Many people would argue that it is better to focus on final scores than change scores in RCTs, and certainly this way we are keeping all results in units of Hamilton depression score.

So what does it show? Well dear reader, it is quite interesting, overall the effect size is 2.93 (95% CI 1.99-3.87) but if we look at paroxetine and venlafaxine weighted mean differences in HRSD scores are 3.67 and 3.93 points respectively - both above NICE's criteria of:

"a between group difference of at least 3 points (2 points for treatment-resistant depression) was considered clinically significant for both BDI and HRSD [Hamilton Rating Scale for Depression]"Make of that what you will.

**UPDATE**

Ok, as I point out above my estimates of SD in this analysis are a bit dodgy so how can I sense check the above results? Well there's a rather obvious way, repeating the analysis below using the raw Hamilton change scores rather than the standardised mean difference (

**UPDATE2**a more accurate version of this analysis is presented here).

When you read a study and find that the authors have used an unusual method of analysis you always have to ask yourself why. Often it is just because they are particularly weird, or particularly clever. But sometimes it is because this method gets them the results they were looking for, and the more obvious 'normal' way of doing things doesn't. In this study they didn't just use the standardised mean difference to carry out their analysis, they actually calculated the change between drugs and placebo by subtracting the standardised mean difference of the improvement in one group from the SMD of the improvement in the other group - I'm not sure that's a very meaningful measure of improvement, they've actually normalised the improvement within each group then calculated the difference between these scores which have been standardised to two different groups - usually you would look at the SMD of the change in raw scores between the two groups (i.e. you subtract the mean improvement in HRSD in placebo from the mean improvement in the drug group and

*then*standardise by dividing by the pooled standard deviation derived from the SD of the mean improvement in each group).
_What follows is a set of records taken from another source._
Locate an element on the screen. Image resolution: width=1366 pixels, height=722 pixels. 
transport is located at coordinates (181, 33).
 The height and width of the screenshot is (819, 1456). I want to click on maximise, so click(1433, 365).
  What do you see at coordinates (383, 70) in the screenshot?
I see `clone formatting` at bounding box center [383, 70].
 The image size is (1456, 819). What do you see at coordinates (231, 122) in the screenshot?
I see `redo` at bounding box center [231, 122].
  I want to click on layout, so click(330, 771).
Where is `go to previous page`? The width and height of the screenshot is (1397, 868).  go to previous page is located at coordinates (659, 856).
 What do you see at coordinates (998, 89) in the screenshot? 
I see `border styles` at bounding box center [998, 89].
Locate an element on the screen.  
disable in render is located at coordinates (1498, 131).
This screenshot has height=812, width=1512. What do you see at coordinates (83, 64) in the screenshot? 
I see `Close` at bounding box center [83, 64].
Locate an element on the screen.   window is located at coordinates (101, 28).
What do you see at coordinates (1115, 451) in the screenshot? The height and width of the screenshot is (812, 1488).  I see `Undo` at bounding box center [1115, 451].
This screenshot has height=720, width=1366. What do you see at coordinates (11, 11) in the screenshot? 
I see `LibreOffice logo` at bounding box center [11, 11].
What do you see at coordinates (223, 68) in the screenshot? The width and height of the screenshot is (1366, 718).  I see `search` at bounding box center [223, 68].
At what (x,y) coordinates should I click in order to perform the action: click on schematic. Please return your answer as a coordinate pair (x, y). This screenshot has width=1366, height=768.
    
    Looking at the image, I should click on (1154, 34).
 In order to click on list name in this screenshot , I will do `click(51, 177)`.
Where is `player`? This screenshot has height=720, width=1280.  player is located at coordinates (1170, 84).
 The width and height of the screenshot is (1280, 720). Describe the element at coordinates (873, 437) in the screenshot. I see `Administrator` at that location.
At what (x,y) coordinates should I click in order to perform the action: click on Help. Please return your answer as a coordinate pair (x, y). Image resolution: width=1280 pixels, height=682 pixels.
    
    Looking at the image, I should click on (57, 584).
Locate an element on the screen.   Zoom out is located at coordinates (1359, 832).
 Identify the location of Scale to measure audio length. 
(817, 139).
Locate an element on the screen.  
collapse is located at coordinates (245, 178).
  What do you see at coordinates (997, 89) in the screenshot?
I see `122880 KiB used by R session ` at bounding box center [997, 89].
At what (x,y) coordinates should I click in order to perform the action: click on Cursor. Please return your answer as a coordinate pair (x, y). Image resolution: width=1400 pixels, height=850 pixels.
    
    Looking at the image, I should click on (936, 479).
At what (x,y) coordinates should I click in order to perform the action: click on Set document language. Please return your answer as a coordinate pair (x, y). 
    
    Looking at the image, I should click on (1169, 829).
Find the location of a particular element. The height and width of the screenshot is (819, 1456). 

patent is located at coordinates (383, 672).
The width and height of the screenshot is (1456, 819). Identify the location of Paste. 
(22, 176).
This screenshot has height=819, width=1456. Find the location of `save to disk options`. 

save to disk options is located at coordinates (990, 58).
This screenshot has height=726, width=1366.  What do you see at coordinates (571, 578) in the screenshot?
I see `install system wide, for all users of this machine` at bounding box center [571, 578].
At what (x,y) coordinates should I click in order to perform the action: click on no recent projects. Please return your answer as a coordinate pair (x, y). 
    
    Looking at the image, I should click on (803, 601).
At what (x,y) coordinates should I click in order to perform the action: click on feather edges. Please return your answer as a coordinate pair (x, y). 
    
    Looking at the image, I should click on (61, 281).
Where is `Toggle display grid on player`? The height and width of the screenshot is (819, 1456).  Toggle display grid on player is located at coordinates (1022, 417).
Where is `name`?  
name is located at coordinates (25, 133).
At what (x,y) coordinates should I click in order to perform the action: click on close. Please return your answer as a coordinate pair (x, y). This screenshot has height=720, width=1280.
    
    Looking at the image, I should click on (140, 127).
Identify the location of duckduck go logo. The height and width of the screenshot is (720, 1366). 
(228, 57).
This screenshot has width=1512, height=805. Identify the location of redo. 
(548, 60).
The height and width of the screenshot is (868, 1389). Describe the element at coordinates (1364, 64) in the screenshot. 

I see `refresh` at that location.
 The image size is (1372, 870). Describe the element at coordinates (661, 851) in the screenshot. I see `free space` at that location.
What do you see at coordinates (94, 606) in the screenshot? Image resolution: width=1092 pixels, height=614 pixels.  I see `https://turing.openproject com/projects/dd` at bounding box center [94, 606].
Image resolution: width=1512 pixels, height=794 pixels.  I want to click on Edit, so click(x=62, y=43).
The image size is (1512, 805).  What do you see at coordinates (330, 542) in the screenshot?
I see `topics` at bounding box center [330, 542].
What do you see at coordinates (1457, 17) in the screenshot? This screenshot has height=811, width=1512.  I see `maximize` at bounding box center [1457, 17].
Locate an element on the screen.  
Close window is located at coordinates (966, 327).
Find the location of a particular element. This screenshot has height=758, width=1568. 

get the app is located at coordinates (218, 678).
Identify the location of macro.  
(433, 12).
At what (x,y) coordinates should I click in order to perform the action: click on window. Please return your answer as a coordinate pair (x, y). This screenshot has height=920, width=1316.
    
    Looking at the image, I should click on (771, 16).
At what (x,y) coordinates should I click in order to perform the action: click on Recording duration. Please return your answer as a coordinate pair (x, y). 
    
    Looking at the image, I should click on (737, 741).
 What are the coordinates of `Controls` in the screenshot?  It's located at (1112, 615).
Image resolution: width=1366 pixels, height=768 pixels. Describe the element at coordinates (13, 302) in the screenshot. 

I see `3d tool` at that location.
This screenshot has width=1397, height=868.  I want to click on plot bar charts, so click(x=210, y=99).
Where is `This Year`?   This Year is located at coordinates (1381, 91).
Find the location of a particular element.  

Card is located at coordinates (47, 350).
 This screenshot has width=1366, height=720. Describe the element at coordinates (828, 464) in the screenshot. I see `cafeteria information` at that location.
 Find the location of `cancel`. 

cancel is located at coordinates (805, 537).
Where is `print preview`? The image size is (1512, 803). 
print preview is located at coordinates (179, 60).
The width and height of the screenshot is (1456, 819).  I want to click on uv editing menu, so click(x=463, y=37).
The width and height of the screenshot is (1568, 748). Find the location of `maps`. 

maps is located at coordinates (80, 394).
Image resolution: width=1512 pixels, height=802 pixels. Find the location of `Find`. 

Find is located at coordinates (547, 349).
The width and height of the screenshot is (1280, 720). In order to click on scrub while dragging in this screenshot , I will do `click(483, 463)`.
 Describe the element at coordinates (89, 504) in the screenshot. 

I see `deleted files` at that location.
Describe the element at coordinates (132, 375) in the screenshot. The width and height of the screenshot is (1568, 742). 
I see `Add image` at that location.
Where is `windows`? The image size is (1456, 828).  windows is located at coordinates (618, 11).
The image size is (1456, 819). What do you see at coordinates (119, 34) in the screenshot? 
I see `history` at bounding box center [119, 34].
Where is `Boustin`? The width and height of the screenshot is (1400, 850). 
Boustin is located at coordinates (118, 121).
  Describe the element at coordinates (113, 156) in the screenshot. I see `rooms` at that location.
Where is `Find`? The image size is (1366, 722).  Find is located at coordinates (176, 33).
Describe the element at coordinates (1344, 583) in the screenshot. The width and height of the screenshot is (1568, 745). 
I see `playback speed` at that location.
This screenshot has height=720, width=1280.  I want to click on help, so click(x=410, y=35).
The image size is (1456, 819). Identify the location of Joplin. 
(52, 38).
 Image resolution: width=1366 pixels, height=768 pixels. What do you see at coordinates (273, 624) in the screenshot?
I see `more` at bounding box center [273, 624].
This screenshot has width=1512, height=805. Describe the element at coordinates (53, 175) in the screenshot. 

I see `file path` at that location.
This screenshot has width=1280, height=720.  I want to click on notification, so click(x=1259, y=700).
When the analysed studies have all used the same measurement scale, as in this case, I think most people would use weighted mean difference rather than standardised mean difference for the final effect size*. Although the study reports that they did perform a weighted mean difference analysis in addition to their odd SMD analysis, their description leaves me a bit unclear exactly how they went about it and whether their reported effect size was derived from this. They report finding:

"Confirming earlier analyses [2], but with a substantially larger number of clinical trials, weighted mean improvement was 9.60 points on the HRSD in the drug groups and 7.80 in the placebo groups, yielding a mean drug–placebo difference of 1.80 on HRSD improvement scores."When I reanalysed the data I extracted from the paper, this time using the mean difference expressed in raw Hamilton depression scores, I found something curious (see the forest plot reproduced to the right).

I made the overall effect size 2.74 (95% CI 1.90-3.58) which is a fair bit higher than the 1.80 the study authors report, and more importantly I found that the effect sizes for paroxetine and venlafaxine were 3.13 and 3.92 Hamilton depression score points respectively. These are both above that oh so important NICE 'clinical efficacy' threshold.

So my conclusion is that I don't trust this study, and I certainly don't trust their conclusions. I'm not sure exactly why my analyses are so different from the authors' but I'm fairly sure it has something to do with their over reliance on the standardised mean difference as a measure of effect size.

* The decision is more complicated than that, the Cochrane handbook says:

"There are two summary statistics used for meta-analysis of continuous data, the mean difference (MD) and the standardised mean difference (SMD) (see 8.2.2 Effect measures for continuous outcomes). Selection of summary statistics for continuous data is principally determined by whether trials all report the outcome using the same scale (when the mean difference can be used) or using different scales (when the standardised mean difference has to be used).

It is important to note the different roles played in the two approaches by the standard deviations of outcomes observed in the two groups.

For the mean difference method the standard deviations are used together with the sample sizes to compute the weight given to each study. Studies with small standard deviations are given relatively higher weight whilst studies with larger standard deviations are given relatively smaller weights. This is appropriate if variation in standard deviations between studies reflects differences in the reliability of outcome measurements, but is probably not appropriate if the differences in standard deviation reflect real differences in the variability of outcomes in the study populations.

For the standardised mean difference approach the standard deviation is used to standardise the mean differences to a single scale (see 8.2.2.2 The standardised mean difference), as well as in the computation of study weights. It is assumed that variation between standard deviations reflects only differences in measurement scales and not differences in the reliability of outcome measures or variability among trial populations.

These limitations of the methods should be borne in mind where unexpected variation of standard deviations across studies is observed."